From a complexity, multipath and basic energy-gathering point of view, Intel liked TI's use of orthogonal frequency-division multiplexing (OFDM), said Wood. "TI had a significant advantage with respect to energy capture, giving us a more robust link and/or getting more range," he said.
"With OFDM we can collect 98 to 99 percent of the energy, giving us a 3- to 6-dB improvement [over non-OFDM designs]-depending on the path-loss models," Batra said. The proposed interface can reach rates of 480 Mbits/s at distances of up to 2.5 meters, he said. (The .15.3a desired specification is 480 Mbits/s at 1 meter.) "OFDM also has a nice upgrade path to higher data rates, which is nice," he added, referring to rates of 1 Gbit/s and above. TI chip sets based on the Multiband Coalition's ultrawideband implementation will appear in 2005, he said.
Simpler system
The use of OFDM with QPSK modulation with lots of coding and spreading also goes to tackle complexity and power consumption. Balakrishnan said the combination reduces the operating signal-to-noise ratios, thereby allowing fewer bits on the analog-to-digital converter. "That's a big factor in decreasing the complexity of the UWB OFDM system."
Also, Batra said, because the power doubles for every bit added to the converter's resolution, fewer bits translate to lower power consumption. Batra expects the complete receiver and transmitter digital portions to occupy no more than 295 kgates. While both Intel and TI said they have worked closely with the Federal Communications Commission to ensure their multiband proposal meets FCC requirements for spectrum use and power, XSI's Fisher said he doubted their ability to do so and still reach .15.3a's desired data rates. Fisher contends that the coalition's multiband approach is essentially a form of frequency hopping. XSI's proposal takes a single-band approach.
FCC rules
"Many who aren't intimately involved with the FCC and the regulations might've overlooked this," he said. "But the FCC demands that frequency hopping be turned off when the tests are being performed, which forces them to operate at a lower power level than a nonfrequency-hopping system." The result, said Fisher, is a reduction in range or data rate that is a function of the number of hopping bands. "So, if the Multiband Coalition uses seven hops, it's disadvantaged at one over seven relative to a monopulse, or single-band, system. This is a big issue for IEEE and is something they have to address."
Coalition members said they are aware of the requirements. "We obviously recognize all the regulatory questions of the FCC," said Wood. "We've checked with them to get their opinion before we proceeded and they said 'yes, it looks good.' We wouldn't have made this jump unless we weren't relatively confident it could work."

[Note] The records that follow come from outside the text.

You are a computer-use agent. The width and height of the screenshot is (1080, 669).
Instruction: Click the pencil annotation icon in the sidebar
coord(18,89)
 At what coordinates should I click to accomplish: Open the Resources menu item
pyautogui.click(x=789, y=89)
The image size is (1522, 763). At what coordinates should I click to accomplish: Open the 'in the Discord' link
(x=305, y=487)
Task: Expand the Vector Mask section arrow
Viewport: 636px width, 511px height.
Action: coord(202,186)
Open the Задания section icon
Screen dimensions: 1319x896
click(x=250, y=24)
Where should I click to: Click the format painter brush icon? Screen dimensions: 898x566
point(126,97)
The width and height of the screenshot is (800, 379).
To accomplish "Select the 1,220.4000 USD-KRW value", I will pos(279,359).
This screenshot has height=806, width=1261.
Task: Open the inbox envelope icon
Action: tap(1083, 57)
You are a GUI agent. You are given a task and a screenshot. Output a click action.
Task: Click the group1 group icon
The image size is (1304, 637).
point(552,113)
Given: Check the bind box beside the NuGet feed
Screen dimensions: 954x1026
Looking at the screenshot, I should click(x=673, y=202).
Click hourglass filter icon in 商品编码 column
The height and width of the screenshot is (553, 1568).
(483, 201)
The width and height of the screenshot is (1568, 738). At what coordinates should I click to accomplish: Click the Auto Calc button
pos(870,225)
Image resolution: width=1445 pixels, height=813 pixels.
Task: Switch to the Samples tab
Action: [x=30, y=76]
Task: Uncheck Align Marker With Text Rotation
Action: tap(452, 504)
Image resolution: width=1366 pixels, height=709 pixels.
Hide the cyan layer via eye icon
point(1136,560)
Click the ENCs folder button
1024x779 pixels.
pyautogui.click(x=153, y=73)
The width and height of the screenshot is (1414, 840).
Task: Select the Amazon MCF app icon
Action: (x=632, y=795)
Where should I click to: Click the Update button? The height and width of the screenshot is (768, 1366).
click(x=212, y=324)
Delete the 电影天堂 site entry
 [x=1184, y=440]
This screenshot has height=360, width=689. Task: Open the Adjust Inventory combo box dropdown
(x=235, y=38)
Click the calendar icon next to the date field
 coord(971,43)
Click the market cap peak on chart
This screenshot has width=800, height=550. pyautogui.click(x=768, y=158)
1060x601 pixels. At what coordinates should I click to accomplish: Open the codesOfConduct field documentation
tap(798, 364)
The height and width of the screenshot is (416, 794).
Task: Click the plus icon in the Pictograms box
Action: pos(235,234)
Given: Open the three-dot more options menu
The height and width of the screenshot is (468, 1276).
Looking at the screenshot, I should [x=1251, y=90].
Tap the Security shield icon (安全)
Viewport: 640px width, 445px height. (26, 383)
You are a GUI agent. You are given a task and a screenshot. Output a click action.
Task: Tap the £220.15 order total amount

TI was more precise. Batra, Balakrishnan and others at the company said there's no requirement in the FCC's Report & Order document that the frequency hopping must be stopped when making measurements for average power compliance. Further, a three-band Multiband OFDM system has a one-over-three duty cycle on each individual band to achieve the allowed average transmit power of -41.25 dBm/MHz. Therefore, they said, there is no inherent data rate limitation for the multiband OFDM system.
But Julius Knapp, deputy chief of the FCC's Office of Engineering and Technology, said commission rules "clearly state that frequency hopping must be stopped when taking measurements; it doesn't matter if it's peak or average power measurements," he said, citing FCC documents.
XSI's Fisher said the Multiband-OFDM Coalition "[will] have to petition the FCC for a rule change, and that's going to delay the [.15.3a] effort even more."